I understand. I did this for a long time, too. Even though it's been years since I self-harmed, I do think about it when my emotions get difficult.

I'm sorry you lost your husband and then your father. Those are majores loss on top of dealing with the trauma. No wonder you are emotionally overwhelmed. Self-harm is a way to cope with feelings that we are afraid will otherwise be unbearable. Of course you feel alone right now and are looking for ways to feel safer and in more control.

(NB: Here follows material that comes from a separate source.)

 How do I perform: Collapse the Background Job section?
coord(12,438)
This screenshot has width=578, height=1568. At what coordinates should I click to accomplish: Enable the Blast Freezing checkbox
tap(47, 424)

What kind of support system do you have (friends, family)? Do you have anyplace that serves as a refuge right now, like church or therapy? You are trying your very best to manage a terrible situation. There is hope, though, and you can feel safer and in more control. You are definitely NOT alone. I hear you.
 
I too used to cut myself and understand that when the emotions get intense the urge to cut yourself resurfaces with a vengance. you have suffered two tremendous losses and it's only natural that you'd want to replace the emotional pain with something else i.e physical pain such as cutting. You need support more than ever right now from friends or family and getting couseling if you're not already to address the cutting would be a good idea. And like the above person mentioned you are definitely NOT alone!
 
((((Blondie)))) I understand how too much emotional pain can lead to cutting. I used to do it a few years ago quite a bit. It's hard to talk to people about because a lot of people have never experienced that level of mental anguish so they can be judgemental. I am really sorry you have lost two integral people in your life. Counseling does help I hope that is an option for you. You are not alone we understand how that feels and are here to support you.
 
Thank you all so much. It is so hard because no one in my family knows about this. I go to great lengths to cover it up. I am ashamed and know that it must seem incredibly wierd to anyone who simply doesn't understand the intensity of emotions that cause me to do this. I am seeing a therapist and have told him about it. I appreciate your input, it makes me feel that I am not all alone with this.
 
I don't cut but I rub and scratch. The backs of my arms one one big scar from it. You can't see it to well but it can gross people out when they touch it. I wear alot of long sleeves. To help when I start rubbing or scratching I will massage my joints. Your body will release the same endorphins you get from injury from massaging and popping your joints.

This doesn't always work for me but it has cut down the amount of it.
 
I had gone around 10 years without cutting and started up again a month or so ago. I am trying to fight the urges when I feel I am strong enough. You are definitely not alone.